Reproduce, exactly and in full, only the lines below from the one containing "Instruction: Click the" through the one containing "Task: Select Skizze12 in the model tree".

** MATERIAL PROVIDED follows **

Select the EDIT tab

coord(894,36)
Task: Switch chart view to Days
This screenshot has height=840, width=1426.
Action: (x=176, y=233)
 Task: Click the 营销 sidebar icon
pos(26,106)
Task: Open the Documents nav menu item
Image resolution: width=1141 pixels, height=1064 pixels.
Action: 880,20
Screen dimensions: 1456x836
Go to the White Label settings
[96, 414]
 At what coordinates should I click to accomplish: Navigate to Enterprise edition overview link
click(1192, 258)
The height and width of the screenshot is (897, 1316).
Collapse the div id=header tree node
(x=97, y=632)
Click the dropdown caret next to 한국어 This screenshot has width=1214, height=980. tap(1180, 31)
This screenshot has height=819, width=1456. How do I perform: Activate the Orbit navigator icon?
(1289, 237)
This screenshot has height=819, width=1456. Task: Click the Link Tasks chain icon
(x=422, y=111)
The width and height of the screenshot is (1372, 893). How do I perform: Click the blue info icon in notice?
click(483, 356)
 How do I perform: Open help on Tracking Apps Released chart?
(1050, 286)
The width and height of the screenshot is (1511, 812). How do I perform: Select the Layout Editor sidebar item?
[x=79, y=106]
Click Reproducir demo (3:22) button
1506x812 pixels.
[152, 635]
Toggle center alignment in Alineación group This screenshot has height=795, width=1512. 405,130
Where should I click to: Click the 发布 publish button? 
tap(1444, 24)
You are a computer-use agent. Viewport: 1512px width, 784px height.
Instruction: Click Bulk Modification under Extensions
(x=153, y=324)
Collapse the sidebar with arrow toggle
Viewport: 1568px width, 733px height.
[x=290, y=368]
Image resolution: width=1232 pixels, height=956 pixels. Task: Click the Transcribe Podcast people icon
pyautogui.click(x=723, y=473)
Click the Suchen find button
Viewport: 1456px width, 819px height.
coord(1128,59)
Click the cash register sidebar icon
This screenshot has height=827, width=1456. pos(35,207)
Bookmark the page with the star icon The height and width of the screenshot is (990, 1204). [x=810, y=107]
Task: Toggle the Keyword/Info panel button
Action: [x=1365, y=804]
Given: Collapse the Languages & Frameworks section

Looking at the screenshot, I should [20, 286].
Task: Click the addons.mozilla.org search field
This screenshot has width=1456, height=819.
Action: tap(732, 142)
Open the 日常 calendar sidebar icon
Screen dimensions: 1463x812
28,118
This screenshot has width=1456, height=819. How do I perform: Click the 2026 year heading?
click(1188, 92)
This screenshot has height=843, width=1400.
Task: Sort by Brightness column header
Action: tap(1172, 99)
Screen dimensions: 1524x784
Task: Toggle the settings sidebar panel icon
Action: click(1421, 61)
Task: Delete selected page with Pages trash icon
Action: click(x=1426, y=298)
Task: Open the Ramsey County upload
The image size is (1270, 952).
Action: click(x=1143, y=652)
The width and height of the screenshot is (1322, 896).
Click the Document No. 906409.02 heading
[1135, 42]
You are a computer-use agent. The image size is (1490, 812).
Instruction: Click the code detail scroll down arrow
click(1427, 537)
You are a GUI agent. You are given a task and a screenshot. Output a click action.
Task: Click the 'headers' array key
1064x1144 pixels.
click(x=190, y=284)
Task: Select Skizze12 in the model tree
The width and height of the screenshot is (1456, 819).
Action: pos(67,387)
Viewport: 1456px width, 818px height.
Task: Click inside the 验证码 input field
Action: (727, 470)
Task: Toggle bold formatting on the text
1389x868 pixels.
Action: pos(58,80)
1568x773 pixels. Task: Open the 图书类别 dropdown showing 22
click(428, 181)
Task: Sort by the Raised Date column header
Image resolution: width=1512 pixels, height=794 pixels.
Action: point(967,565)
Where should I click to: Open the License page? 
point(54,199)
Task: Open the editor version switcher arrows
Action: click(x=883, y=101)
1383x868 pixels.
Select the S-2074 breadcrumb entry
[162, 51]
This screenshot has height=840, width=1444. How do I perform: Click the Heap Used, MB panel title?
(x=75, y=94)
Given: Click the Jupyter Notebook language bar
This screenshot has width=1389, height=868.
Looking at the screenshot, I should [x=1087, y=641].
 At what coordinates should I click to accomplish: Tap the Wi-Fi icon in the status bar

** End of MATERIAL PROVIDED **

## TASK ANSWER
Instruction: Click the code detail scroll down arrow
click(1427, 537)
You are a GUI agent. You are given a task and a screenshot. Output a click action.
Task: Click the 'headers' array key
1064x1144 pixels.
click(x=190, y=284)
Task: Select Skizze12 in the model tree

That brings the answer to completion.